Posts tagged ‘Opinion’

February 26, 2012

Responses – Exploring Gedcom — #Technology, #Genealogy

by C. Michael Eliasz-Solomon

Mail Room

The mailroom received three emails / comments from the “Exploring Gedcom” article.

Tamura Jones (Modern Software Experience), Louis Kessler (BeholdGenealogy.com),  and  Stan Mitchell (GenApps.net / ezGED Viewer).

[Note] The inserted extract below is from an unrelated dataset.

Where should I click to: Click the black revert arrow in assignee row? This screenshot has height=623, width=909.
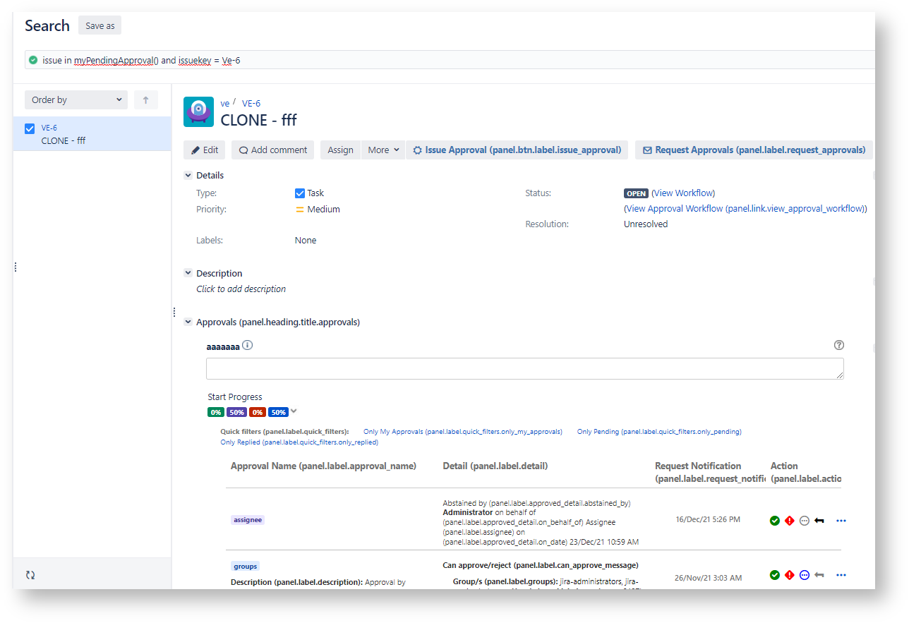[x=819, y=521]
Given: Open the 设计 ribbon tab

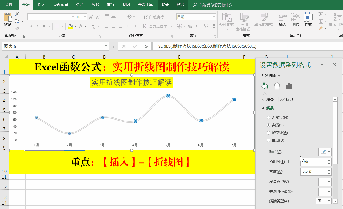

Good solid GEDCOM experts all (unlike this jester who is only a journeyman apprentice to these fine men) and as you can see they are also bloggers themselves.

Here’s my summation:

  1.  WHITESPACE – All three disputed the whitespace proposal. Even though it was an optional feature accessed via on/off check-box — I yield to what I see as rising tide that I cannot swim against. I assume that XML will also be treated as badly by all for EXACTLY the same reasons — too verbose and makes for a poor data transfer mechanism because of  the bloat.
  2. UNICODE – Tamura pointed out that it was in the 5.5.1 standard. I said maybe so, but hardly implemented, needs to be mandatory. I also hate the two-hexabyte binary debris that makes an otherwise TEXT file into a partial binary file. Tamura points out that this byte-order indicator is commonly hidden (I am old school and use vi — nothing hidden) by PC editors. Besides, the HEAD tag CHAR sub-tag could be used to determine character set and keep file textual. Tamura said that would be a catch-22 (since you do not know the files encoding). Tamura points out that everyone does as I suppose and use ASCII (or UTF-16LE or UTF-16BE) to determine encoding.  Documentation needs to be updated too. Really almost no support for generating UNICODE chars in app — should be required, otherwise data entry is limited to clever users (i.e. tech-types or their friends).
  3. DATES – nobody liked DATES (or NAMES) as a zero level. I can live without dates, as I can always create a dimension with every possible date to slice & dice my genealogy facts. Names was also not part of my vision, other than I want a bunch of AKA names for an INDI.
  4. LOCN – Everyone agreed, the PLAC tag did provide a minimalist capability. 2/3 saw a good reason to have LOCN at the zero level, as I proposed. Let’s hope this feature gets in.  We may need to keep PLAC tag for backwards compatibility until all gedcoms have been converted.
  5. EVENTS as a zero level tag seemed to interest people, as MULTI-PERSON events (aka EVENT_TYPE_FAMILY) is NOT adequately dealt with in GEDCOM 5.5.1. I also think people want to standardize these events as much as possible and leave open the ability for a user to add their own events. EVENTS was also related to GROUPS which people seem to want in some fashion. The need to analyze a social network needs to have some better GROUP/EVENT/ROLE visibility that the current standard provides. I think we really we need EVENT and EVENT_TYPE tags to keep from adding a new GEDCOM tag every time someone says we need a new event (BIRT | CHR | BAPM | BARM | BASM | BLES | SLGC). All TYPE tags should be from a standard list that a user can add to. The list should be allowed to be localized (into a native langauge). This keeps parsing to a minimal while allowing for expansion. OLD tags are kept for backwards compatibility until a gedcom is upgraded to a later version. I think we also need a ROLE_TYPE to replace ROLE_IN_EVENT and add more standard roles, (i.e. GodMother, GodFather, Witness, Neighbor, MidWife, Rabbi, Brother, Sister, Aunt, Uncle, Cousin, Border, etc.) and this should also be localized and user upgradeable. Keep  EVENT_TYPE_FAMILY and EVENT_TYPE_INDIVIDUAL for backwards compatibility.
  6. DOCUMENTS (deferred) – The case was not made nor was the concept adequately explained. To Stanczyk this is related to multimedia and is for making it possible to locate all documents of a certain type (i.e.  Declaration of Intent) with its date and location and a locator to the multimedia  representation and pull these documents out in their own right regardless of the individual or family or group.
  7. GROUPS (deferred) – Some interest in defining a non-family group (ex. military unit, college fraternity/sororiety, religious society, etc.). These groups would be interesting in their own right to study. At RootsTech 2012, this seemed to be a novel idea that had a positive feel to the audience.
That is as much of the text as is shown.